→ **SET PROBLEM 1**
In the explanation of ASLR for non-PIE executables, which instruction does non-PIE compiler output use to put an address in a register instead of lea symbol(%rip), %rdi?
→ **SET PROBLEM 2**
Pick up the explanation of ASLR for non-PIE executables after its final sentence and continue it.

===== DOCUMENT SECTION =====

TL:DR: Not all uses of absolute address will have relocation info in a non-PIE executable (ELF type EXEC, not DYN). Therefore the kernel's program-loader can't find them all to apply fixups.
Thus there's no way to retroactively enable ASLR for executables built as non-PIE. There's no way for a traditional executable to flag itself as having relocation metadata for every use of an absolute address, and no point in adding such a feature either since if you want text ASLR you'd just build a PIE.
Because ELF-type EXEC Linux executables are guaranteed to be loaded / mapped at the fixed base address chosen by the linker at link time, it would be a waste of space in the executable to make symbol-table entries for internal symbols. So toolchains didn't do that, and there's no reason to start. That's simply how traditional ELF executables were designed; Linux switched from a.out to ELF back in the mid 90s before stack ASLR was a thing, so it wasn't on people's radar.
e.g. the absolute address of static char buf[100] is probably embedded somewhere in the machine code that uses it (if we're talking about 32-bit code, or 64-bit code that puts the address in a register), but there's no way to know where or how many times.
Also, for x86-64 specifically, the default code model for non-PIE executables guarantees that static addresses (text / data / bss) will all be in the low 2GiB of virtual address space, so 32-bit absolute signed or unsigned addresses can work, and rel32 displacements can reach anything from anything. That's why non-PIE compiler output uses mov $symbol, %edi (5 bytes) to put an address in a register, instead of lea symbol(%rip), %rdi (7 bytes). https://godbolt.org/z/89PeK1
So even if you did know where every absolute address was, you could only ASLR it in the low 2GiB, limiting the number of bits of entropy you could introduce. (I think Windows has a mode for this: LargeAddressAware = no. But Linux doesn't. 32-bit absolute addresses no longer allowed in x86-64 Linux? Again, PIE is a better way to allow text ASLR, so people (distros) should just compile for that if they want its benefits.)

===== ENTRIES =====

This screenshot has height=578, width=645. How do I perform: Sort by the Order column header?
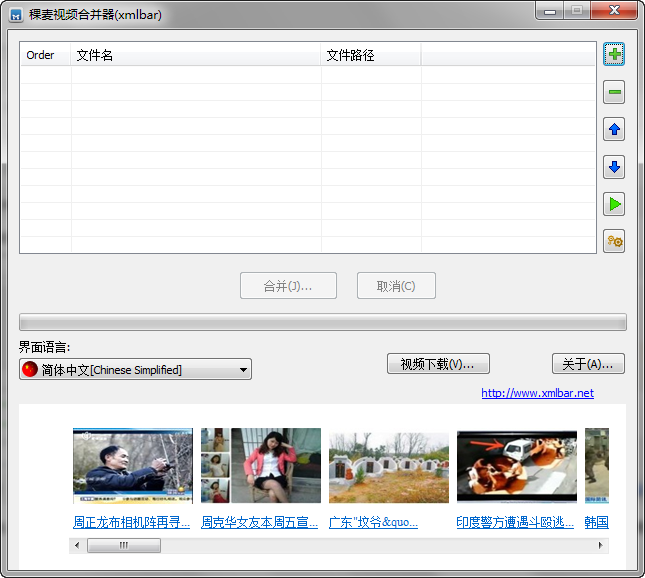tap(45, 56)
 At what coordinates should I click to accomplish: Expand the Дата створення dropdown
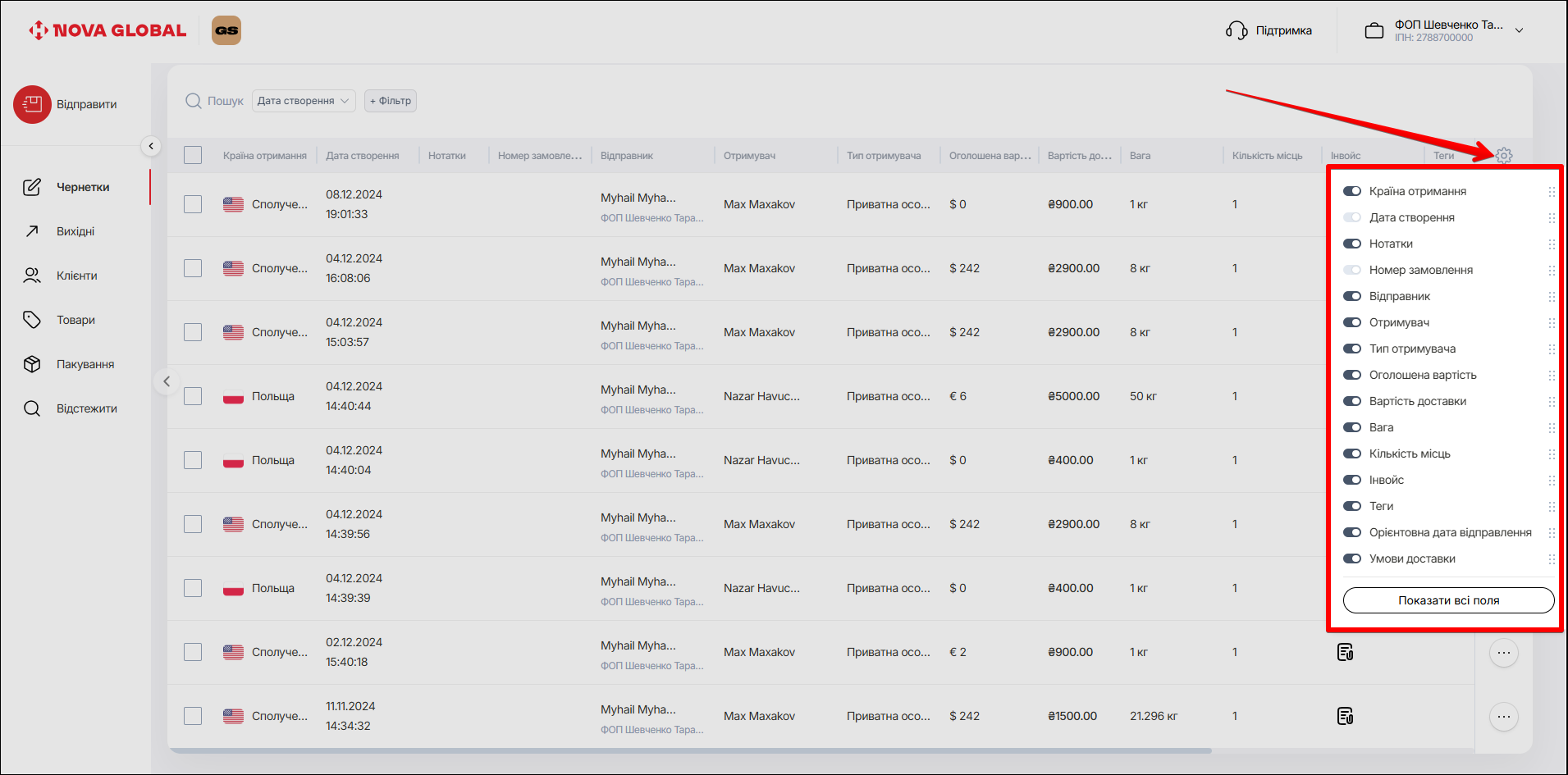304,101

=====
===== ENTRIES =====

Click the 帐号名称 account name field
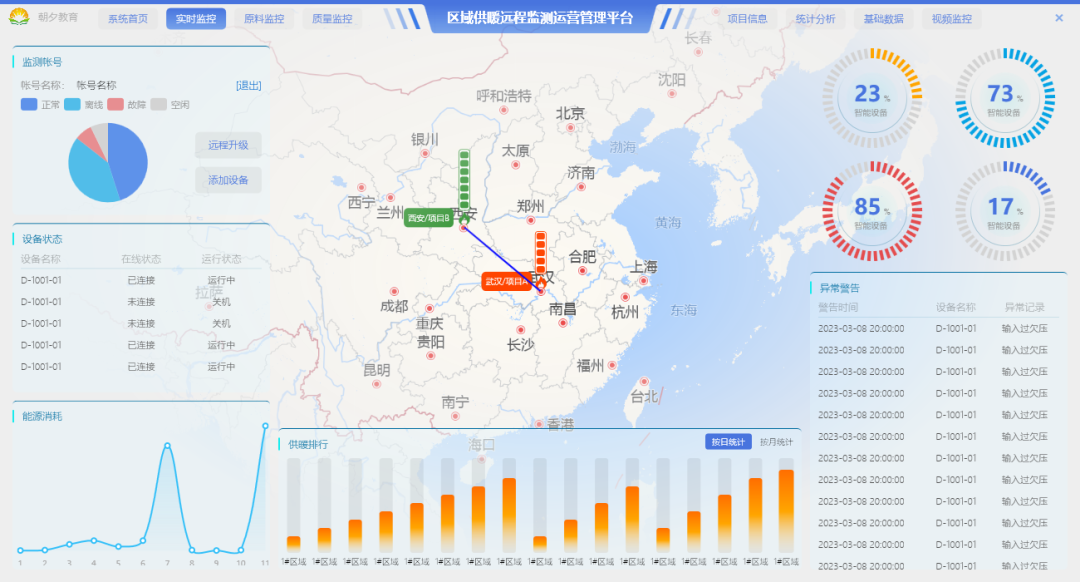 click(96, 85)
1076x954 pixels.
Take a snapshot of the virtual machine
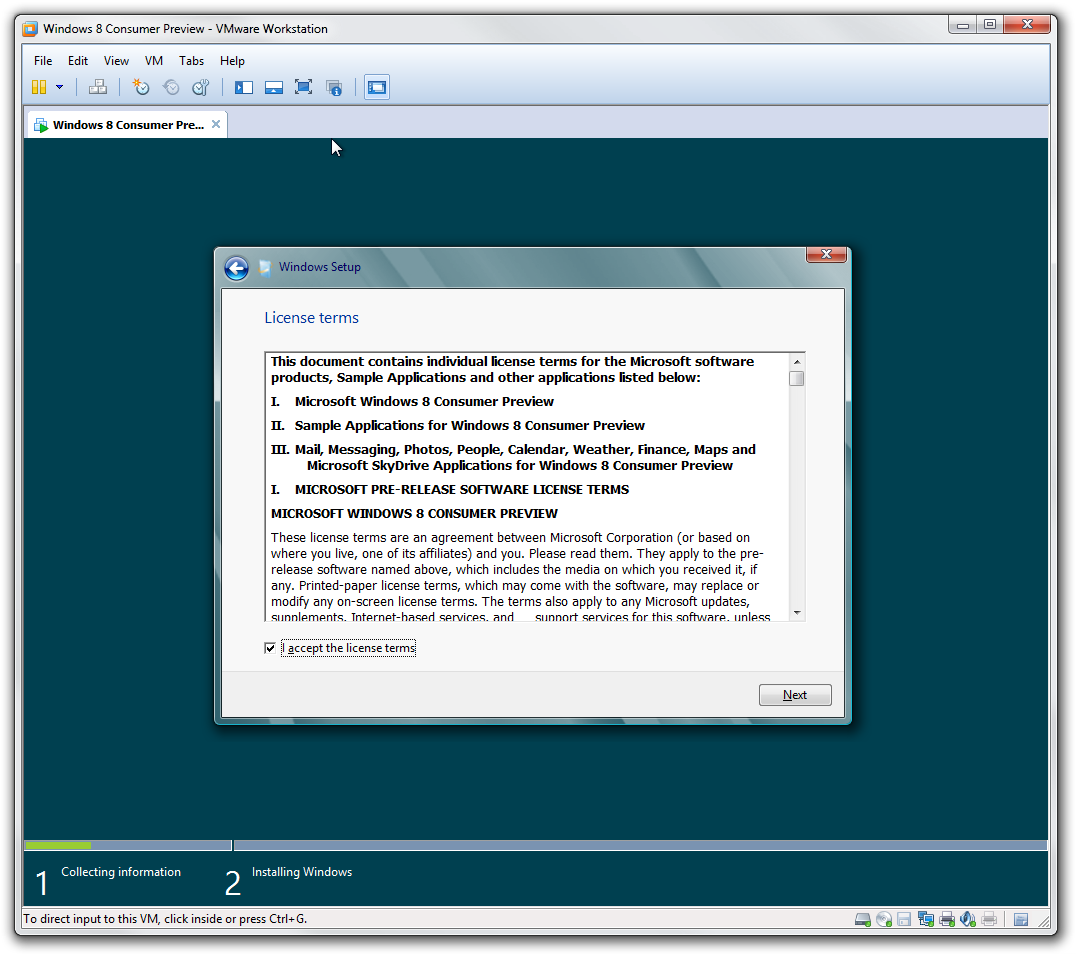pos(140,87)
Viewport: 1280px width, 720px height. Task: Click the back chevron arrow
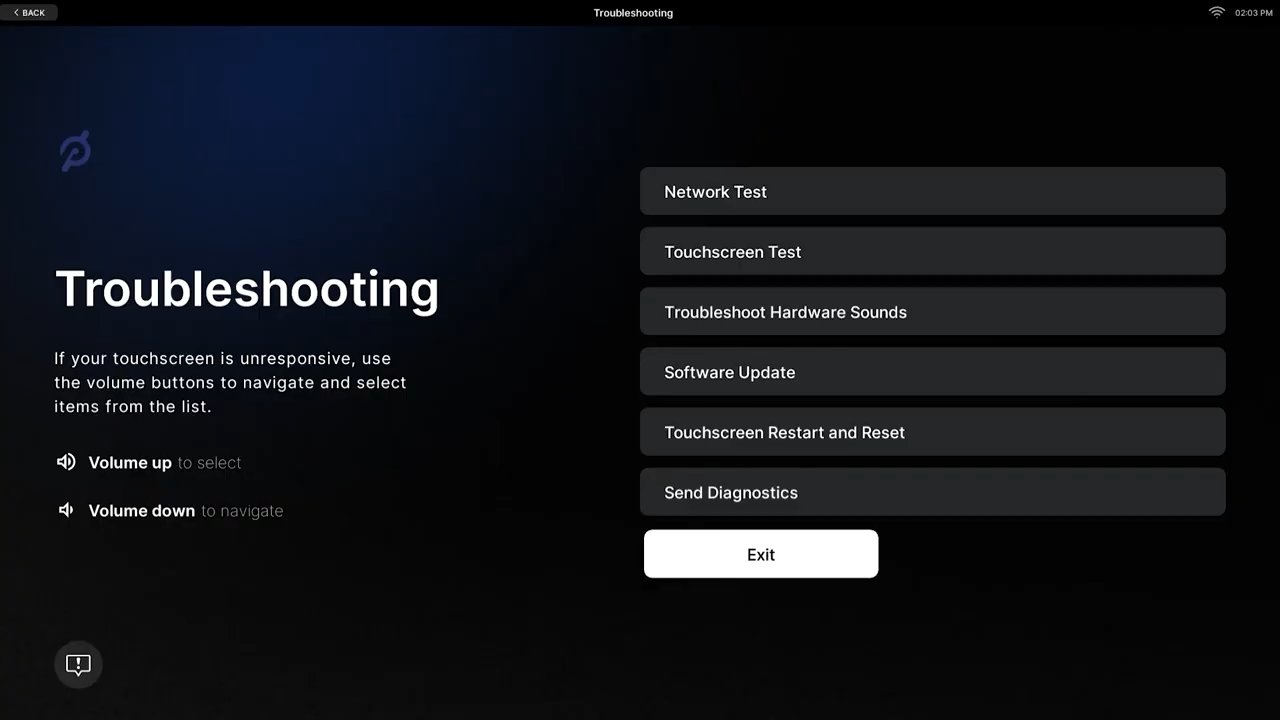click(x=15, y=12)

=====

→ **RIGHT ANSWER 1**
It uses mov $symbol, %edi, which is 5 bytes instead of 7.

→ **RIGHT ANSWER 2**
Unlike Windows, Linux doesn't spend huge effort on things that can be handled better and more efficiently by recompiling binaries from source.
That being said, GNU/Linux does support fixup relocations for 64-bit absolute addresses even in PIC / PIE ELF shared objects. That's why beginner code like NASM mov rdi, BUFFER can work even in a shared library: use objdump -drwC -Mintel to see the relocation info on that use of the symbol in a mov reg, imm64 instruction. An lea rdi, [rel BUFFER] wouldn't need any relocation entry if BUFFER wasn't a global symbol. (Equivalent of C static.)
You might be wondering why metadata is essential:
There's no reliable way to search text/data for possible absolute addresses; false positives would be possible. e.g. /usr/bin/ld probably contains 0x401000 as the default start address for an x86-64 executable. You don't want ASLR of ld's code+data to also change its defaults. Or that integer value could have come up in any number of ways in many programs, e.g. as a bitmap. And of course x86-64 machine code is variable length so there's no reliable way to even distinguish opcodes from immediate operands in the most general case.
And also potentially false negatives. Not super likely that an x86 program would construct an absolute address in a register with multiple instructions, but it's certainly possible. However in non-x86 code, that would be common.
RISC machines with fixed-length instructions can't put a 32-bit address into a 32-bit instruction; there'd be no room left for anything else. So to load from static storage, the absolute addresses would have to be split across multiple instructions, like MIPS lui $t0, %hi(0x612300) / lw $t1, %lo(0x612300)($t0) to load from a static variable at absolute address 0x612300. (There would normally be a symbol name in the asm source, but it wouldn't appear in the final linked binary unless it was .globl, so I used numbers as a reminder.) Instructions like that don't have to come in pairs; the same high-half of the address could be reused by other accesses into the same array or struct in later instructions.
Let's first have a look at Windows before having a look at Linux:
Windows' .EXE files (programs) typically have a so-called "base relocation table" and they have an "image base".
The "image base" is the "desired" start address of the program; if Windows loads the program to that address, no relocation needs to be done.
The "base relocation table" contains a list of all values in a program which represent addresses. If the program is loaded to a different address than the "image base", Windows must add the difference to all values listed in that table.
If the .EXE file does not contain a "base relocation table" (as far as I know some 32-bit GCC versions generate such files), it is not possible to load the file to another address.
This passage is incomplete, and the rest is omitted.